Additional activity comes from bots — automated algorithms that can open and close positions with little to no human involvement. This creates trading volumes that resemble real demand, while in reality it is technical activity.
Finally, prediction markets still remain a niche product. For most people, it is far easier to use traditional betting platforms or simply follow the news than to participate in crypto-based prediction markets. As a result, the real number of users of these services is significantly lower than their activity metrics might suggest.
Does this mean prediction markets are a failure?

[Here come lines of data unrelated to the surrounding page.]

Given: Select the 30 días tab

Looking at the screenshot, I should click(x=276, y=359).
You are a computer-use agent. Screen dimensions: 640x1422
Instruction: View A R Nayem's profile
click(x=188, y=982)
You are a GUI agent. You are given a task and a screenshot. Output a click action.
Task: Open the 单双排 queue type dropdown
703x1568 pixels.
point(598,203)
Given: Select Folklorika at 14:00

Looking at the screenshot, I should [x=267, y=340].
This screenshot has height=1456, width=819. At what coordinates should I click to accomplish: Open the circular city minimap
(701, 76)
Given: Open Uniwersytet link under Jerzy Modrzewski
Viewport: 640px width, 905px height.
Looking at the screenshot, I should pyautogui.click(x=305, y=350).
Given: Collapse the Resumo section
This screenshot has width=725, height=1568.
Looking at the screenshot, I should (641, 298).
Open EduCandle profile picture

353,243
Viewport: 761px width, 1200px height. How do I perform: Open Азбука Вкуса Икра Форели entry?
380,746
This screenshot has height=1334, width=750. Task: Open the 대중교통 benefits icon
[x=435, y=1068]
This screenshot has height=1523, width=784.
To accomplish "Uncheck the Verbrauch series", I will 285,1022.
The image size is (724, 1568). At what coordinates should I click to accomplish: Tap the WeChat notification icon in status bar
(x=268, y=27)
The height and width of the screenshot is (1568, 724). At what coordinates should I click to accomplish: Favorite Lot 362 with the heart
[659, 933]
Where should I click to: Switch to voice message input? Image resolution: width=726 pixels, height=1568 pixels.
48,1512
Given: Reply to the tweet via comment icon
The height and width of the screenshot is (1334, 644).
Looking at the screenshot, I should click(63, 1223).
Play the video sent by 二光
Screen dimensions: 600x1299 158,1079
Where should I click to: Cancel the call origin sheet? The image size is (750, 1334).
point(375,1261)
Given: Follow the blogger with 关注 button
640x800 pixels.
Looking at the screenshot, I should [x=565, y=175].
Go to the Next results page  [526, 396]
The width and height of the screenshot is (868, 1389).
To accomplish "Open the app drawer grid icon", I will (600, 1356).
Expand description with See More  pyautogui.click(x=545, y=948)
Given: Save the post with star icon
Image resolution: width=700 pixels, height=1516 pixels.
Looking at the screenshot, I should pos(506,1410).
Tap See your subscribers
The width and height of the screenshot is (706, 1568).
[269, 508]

Not necessarily. The idea of prediction markets has a strong theoretical foundation. These markets can indeed aggregate collective intelligence and sometimes produce more accurate forecasts than traditional polling.
Current metrics may be heavily distorted by crypto economics — airdrops and speculation. Therefore, activity figures do not always reflect real product usage.
Key takeaway
Today, the crypto industry is still in the stage of a narrative-driven economy. Most new projects grow not so much due to real product demand, but because of hype, expectations of future tokens, and the opportunity to profit from emerging trends.
Prediction markets may prove to be a useful tool and could eventually carve out a real niche. However, current metrics suggest that the actual number of users is significantly lower than TVL and trading volume data imply.
As with NFTs, the market may go through an overheating phase, after which only a few truly востребованных platforms will remain. For now, prediction markets are both an interesting technological experiment and another example of how the crypto market turns any new product into an investment narrative.